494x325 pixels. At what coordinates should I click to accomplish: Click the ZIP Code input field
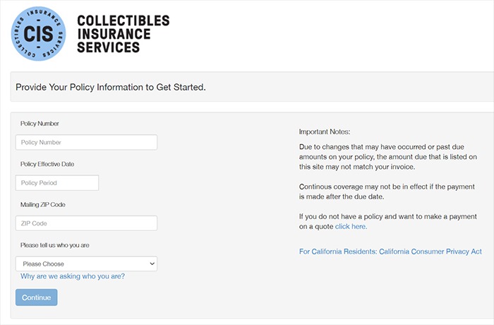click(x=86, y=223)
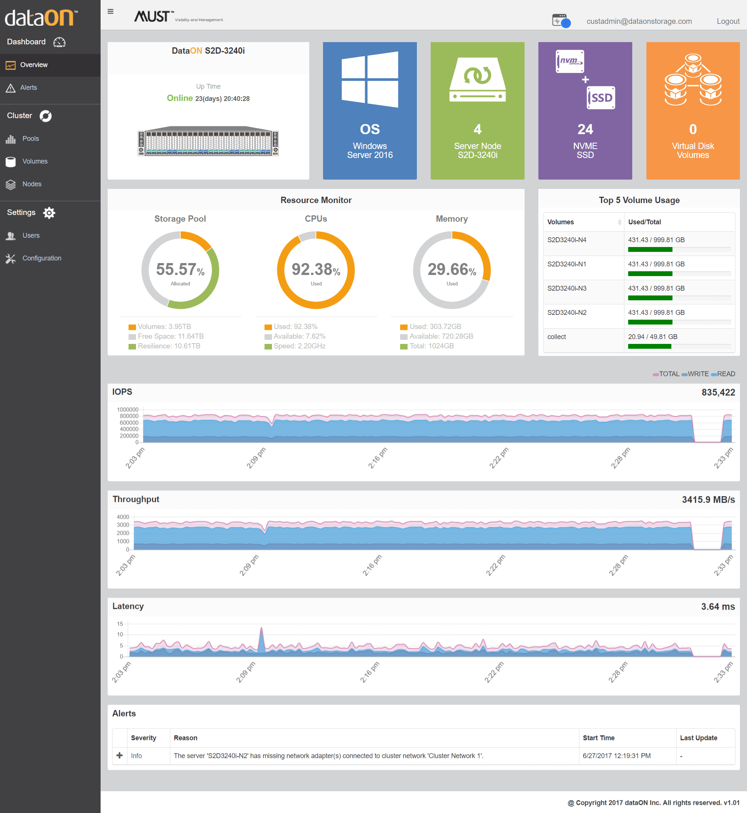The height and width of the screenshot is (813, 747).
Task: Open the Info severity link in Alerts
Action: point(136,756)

***

* Exercise:
Rewrite all of the lines above, swapping "ZIP Code" for "Postal Code" and keeping everything else the same. Leave the pictures out.

* Exercise solution:
494x325 pixels. At what coordinates should I click to accomplish: Click the Postal Code input field
click(x=86, y=223)
The height and width of the screenshot is (813, 747).
Task: Open the Info severity link in Alerts
Action: point(136,756)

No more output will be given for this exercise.